This study has been completed.
Information provided by (Responsible Party):
GlaxoSmithKline Identifier:
First received: June 29, 2007
Last updated: February 21, 2013
Last verified: February 2013
This is a dose-ranging study to evaluate the efficacy, safety and tolerability of a range of doses of GSK189075 (an SGLT2 inhibitor) compared to placebo, administered over 12 weeks in treatment-naive subjects with type 2 diabetes mellitus

Condition Intervention Phase
Diabetes Mellitus, Type 2
Drug: GSK189075
Phase 2

Study Type: Interventional
Study Design: Allocation: Randomized
Intervention Model: Parallel Assignment
Masking: Double Blind (Subject, Investigator)
Primary Purpose: Treatment
Official Title: A Once-Daily Dose-Ranging Study of GSK189075 Versus Placebo In The Treatment of Type 2 Diabetes Mellitus in Treatment-Naïve Subjects

Further study details as provided by GlaxoSmithKline:

Primary Outcome Measures:
  • Hemoglobin A1c (HbA1c) at Week 12 [ Time Frame: 12 weeks ]

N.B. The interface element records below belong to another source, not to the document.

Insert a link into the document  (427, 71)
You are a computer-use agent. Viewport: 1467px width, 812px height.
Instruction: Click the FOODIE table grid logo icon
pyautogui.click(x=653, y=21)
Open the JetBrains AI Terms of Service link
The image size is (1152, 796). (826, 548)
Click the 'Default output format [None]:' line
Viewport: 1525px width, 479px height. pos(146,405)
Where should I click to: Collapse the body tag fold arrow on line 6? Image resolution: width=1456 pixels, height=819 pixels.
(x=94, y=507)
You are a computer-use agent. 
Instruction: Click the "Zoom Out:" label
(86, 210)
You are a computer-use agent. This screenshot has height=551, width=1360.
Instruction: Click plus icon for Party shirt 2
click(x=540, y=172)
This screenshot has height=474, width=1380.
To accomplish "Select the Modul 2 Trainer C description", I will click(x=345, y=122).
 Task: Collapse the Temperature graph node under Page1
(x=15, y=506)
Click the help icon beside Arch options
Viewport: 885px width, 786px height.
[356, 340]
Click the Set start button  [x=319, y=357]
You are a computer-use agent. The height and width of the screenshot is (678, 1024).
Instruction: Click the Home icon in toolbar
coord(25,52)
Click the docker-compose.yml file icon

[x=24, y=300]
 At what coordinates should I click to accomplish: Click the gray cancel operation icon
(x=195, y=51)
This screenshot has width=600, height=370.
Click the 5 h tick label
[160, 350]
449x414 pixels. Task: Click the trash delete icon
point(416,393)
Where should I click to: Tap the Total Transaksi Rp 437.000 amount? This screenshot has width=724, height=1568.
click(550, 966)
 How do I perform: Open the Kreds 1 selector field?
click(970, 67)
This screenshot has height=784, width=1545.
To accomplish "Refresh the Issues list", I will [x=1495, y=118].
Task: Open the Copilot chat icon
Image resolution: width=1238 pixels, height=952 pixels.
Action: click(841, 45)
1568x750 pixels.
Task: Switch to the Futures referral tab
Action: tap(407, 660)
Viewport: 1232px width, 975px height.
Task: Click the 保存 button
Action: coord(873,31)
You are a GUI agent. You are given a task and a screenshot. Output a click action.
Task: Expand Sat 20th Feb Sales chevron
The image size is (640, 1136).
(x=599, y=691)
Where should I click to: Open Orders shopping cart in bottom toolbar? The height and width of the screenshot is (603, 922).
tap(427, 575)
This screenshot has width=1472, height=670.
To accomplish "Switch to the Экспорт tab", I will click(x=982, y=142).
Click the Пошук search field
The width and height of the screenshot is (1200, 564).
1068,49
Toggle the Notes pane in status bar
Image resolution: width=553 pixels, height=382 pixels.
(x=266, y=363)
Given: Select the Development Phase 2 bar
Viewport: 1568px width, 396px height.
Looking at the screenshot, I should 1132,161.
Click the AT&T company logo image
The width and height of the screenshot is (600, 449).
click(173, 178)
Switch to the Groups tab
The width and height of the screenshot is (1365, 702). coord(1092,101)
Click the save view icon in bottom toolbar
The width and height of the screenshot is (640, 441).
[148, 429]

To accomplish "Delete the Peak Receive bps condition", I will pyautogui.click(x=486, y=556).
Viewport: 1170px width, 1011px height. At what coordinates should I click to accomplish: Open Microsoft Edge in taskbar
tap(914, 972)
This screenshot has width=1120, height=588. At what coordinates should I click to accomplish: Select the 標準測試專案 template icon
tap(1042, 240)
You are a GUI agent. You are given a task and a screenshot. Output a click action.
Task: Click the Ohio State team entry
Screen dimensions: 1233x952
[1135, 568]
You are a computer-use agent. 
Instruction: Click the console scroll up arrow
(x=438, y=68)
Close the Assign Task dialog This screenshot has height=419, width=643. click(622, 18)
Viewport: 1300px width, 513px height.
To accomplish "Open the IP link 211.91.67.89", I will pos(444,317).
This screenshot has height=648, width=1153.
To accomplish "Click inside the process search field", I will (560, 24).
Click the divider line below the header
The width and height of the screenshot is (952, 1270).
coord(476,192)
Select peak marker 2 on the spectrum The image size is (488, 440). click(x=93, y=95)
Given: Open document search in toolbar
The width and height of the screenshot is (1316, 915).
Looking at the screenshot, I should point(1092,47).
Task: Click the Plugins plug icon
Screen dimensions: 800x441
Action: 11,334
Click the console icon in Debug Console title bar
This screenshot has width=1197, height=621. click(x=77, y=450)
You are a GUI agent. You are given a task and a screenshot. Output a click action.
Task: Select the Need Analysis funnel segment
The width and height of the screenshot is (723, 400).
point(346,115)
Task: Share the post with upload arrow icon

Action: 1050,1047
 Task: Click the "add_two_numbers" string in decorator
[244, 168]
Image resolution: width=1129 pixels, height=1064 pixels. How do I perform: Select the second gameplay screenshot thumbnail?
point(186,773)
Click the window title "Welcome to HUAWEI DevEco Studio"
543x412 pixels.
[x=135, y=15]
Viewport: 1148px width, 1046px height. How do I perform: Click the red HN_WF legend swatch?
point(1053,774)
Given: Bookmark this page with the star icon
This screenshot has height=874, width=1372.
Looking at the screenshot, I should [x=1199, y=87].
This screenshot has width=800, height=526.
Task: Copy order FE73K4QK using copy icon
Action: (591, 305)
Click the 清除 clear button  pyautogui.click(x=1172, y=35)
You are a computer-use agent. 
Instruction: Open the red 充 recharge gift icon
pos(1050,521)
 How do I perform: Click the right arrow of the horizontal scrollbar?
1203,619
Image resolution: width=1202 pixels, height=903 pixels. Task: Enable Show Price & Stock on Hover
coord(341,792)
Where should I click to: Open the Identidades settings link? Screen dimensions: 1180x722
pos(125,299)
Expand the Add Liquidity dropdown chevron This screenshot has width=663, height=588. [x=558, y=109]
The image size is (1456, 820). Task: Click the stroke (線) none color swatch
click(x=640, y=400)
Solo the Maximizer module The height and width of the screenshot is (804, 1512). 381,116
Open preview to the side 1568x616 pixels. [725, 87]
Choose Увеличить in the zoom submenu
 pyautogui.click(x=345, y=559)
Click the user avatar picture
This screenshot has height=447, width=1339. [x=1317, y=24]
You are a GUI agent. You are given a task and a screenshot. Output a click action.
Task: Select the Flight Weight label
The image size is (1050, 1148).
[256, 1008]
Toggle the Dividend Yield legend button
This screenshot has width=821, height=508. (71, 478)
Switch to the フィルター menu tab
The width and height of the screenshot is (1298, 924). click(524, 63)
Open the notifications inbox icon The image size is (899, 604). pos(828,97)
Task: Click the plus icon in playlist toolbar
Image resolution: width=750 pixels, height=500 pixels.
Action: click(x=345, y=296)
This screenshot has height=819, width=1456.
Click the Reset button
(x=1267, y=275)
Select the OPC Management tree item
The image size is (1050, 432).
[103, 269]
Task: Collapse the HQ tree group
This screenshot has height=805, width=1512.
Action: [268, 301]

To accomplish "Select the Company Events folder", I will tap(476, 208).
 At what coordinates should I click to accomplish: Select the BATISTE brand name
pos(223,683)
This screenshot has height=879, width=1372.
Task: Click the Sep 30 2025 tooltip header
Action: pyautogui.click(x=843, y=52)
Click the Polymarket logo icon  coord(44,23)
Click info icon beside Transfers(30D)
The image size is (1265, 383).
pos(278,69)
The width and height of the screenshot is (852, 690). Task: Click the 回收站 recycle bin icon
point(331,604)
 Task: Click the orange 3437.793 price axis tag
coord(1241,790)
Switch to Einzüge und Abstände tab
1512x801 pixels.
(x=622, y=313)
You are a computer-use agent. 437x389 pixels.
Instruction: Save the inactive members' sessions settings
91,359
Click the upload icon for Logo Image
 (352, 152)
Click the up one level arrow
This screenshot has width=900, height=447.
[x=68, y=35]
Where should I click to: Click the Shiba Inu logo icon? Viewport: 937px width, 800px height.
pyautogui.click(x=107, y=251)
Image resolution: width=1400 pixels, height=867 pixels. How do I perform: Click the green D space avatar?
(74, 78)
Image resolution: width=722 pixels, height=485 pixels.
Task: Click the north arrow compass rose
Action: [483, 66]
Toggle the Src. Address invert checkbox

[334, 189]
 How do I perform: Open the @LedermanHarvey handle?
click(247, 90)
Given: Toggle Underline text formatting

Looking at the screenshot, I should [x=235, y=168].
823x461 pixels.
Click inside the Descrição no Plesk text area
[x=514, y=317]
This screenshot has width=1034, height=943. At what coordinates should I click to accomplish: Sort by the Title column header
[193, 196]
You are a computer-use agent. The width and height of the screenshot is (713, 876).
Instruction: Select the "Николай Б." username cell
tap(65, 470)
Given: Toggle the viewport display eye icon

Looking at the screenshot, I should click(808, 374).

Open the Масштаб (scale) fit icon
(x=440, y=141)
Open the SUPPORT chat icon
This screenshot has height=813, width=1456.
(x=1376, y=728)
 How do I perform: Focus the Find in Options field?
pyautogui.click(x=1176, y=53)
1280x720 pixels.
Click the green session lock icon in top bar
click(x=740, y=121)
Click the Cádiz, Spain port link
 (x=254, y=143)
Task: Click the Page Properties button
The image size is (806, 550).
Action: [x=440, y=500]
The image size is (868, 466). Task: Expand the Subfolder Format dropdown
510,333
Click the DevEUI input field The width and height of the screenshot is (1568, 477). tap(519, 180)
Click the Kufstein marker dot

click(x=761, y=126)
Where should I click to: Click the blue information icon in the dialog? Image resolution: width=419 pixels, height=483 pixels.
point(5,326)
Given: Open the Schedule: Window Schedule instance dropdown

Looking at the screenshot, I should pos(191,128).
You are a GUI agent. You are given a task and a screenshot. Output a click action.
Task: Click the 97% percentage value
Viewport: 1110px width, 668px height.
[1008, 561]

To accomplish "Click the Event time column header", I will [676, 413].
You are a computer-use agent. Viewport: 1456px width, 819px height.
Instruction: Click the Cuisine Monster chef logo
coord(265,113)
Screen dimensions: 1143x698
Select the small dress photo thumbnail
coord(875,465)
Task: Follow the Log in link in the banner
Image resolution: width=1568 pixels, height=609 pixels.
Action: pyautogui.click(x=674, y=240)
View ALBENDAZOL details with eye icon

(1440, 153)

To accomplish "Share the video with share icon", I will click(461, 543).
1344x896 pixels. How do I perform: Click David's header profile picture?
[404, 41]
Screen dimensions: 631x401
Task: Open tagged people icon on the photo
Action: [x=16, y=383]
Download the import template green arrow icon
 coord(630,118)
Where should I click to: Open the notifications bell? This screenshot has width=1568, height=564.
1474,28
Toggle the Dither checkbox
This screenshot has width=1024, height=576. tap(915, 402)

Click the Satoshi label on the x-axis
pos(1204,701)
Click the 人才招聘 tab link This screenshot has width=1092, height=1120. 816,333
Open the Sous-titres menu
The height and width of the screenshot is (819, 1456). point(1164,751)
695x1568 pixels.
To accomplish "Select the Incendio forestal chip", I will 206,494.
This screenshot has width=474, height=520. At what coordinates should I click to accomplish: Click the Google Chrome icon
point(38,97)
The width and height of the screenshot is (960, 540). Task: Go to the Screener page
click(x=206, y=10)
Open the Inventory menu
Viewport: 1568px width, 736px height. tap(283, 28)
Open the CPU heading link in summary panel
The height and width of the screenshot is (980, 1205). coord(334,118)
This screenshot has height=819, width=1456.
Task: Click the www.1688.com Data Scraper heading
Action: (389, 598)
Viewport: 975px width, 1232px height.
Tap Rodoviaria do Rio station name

Secondary Outcome Measures:
  • Change in FPG, fructosamine, and lipids from baseline to week 12 Evaluation of adverse events/safety and tolerability Change in vital signs and weight [ Time Frame: 12 weeks ]
  • Secondary efficacy endpoints include change from baseline in HbA1c over time; change from baseline in FPG, fructosamine, and lipids; proportion of HbA1c and FPG responders; change from baseline in body weight [ Time Frame: 12 Weeks ]
  • Safety endpoints include AEs, incidence of hypoglycemia, vital signs, ECGs and standard laboratory tests. [ Time Frame: 12 weeks ]

Enrollment: 252
Study Start Date: August 2007
Study Completion Date: June 2008
Primary Completion Date: June 2008 (Final data collection date for primary outcome measure)
Arms Assigned Interventions
Experimental: Arm 1
Drug: GSK189075
12 weeks experimental drug
Placebo Comparator: Arm 2
Drug: GSK189075
12 weeks experimental drug


Ages Eligible for Study:   18 Years to 70 Years   (Adult, Senior)
Sexes Eligible for Study:   All
Accepts Healthy Volunteers:   No

Inclusion Criteria:

  • Subjects with a documented diagnosis of T2DM and HbA1c ≥7.0% and ≤9.5% measured by the central laboratory at Visit 1.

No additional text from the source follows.